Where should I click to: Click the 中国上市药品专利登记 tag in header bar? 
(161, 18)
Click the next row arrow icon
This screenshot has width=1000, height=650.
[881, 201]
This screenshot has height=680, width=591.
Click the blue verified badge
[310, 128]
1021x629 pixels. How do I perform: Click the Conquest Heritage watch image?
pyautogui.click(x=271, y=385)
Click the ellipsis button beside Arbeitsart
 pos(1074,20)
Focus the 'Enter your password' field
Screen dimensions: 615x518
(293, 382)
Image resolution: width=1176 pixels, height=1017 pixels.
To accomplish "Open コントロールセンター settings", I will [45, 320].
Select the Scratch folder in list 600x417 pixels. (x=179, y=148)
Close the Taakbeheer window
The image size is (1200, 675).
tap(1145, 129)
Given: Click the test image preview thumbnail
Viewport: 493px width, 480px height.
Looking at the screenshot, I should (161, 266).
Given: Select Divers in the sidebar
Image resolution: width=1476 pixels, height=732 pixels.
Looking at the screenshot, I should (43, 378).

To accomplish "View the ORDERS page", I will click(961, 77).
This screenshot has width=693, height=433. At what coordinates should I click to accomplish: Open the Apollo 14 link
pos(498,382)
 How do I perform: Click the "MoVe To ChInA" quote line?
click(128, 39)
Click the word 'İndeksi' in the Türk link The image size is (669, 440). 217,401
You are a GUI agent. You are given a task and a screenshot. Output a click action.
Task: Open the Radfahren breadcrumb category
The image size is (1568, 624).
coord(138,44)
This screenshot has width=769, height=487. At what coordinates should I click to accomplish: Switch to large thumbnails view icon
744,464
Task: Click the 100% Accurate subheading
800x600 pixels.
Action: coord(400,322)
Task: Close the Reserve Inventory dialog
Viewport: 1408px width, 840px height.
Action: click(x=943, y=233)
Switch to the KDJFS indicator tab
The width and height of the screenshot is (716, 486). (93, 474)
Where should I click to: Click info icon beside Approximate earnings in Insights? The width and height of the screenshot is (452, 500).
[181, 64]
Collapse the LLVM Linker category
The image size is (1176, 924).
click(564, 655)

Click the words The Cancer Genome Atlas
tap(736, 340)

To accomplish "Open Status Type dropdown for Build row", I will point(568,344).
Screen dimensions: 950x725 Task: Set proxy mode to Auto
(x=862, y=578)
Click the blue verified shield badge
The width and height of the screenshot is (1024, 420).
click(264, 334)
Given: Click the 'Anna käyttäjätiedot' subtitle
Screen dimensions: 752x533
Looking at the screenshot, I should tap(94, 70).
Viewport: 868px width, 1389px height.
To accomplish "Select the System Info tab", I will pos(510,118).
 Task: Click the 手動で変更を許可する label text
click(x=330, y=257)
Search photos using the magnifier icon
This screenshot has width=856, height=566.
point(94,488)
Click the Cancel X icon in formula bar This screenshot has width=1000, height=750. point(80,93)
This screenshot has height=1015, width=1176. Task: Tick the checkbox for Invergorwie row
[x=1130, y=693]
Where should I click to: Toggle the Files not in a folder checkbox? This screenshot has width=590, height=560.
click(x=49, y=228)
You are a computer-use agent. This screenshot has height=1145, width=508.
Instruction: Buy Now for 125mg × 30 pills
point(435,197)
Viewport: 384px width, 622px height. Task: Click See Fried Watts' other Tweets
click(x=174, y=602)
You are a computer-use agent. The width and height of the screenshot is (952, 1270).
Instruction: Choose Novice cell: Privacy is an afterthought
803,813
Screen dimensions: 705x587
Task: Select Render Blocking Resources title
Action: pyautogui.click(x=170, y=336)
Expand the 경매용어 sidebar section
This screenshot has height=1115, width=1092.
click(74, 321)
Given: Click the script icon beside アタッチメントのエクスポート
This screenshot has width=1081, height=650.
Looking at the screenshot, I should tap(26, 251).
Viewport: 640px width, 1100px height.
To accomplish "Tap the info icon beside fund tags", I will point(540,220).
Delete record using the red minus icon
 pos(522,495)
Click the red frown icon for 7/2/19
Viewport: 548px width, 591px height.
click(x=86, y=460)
= = =
§ Task to carry out
Whenever a line of the records above contains the word "category", it counts toward the total; give that total alone.

§ Task response
2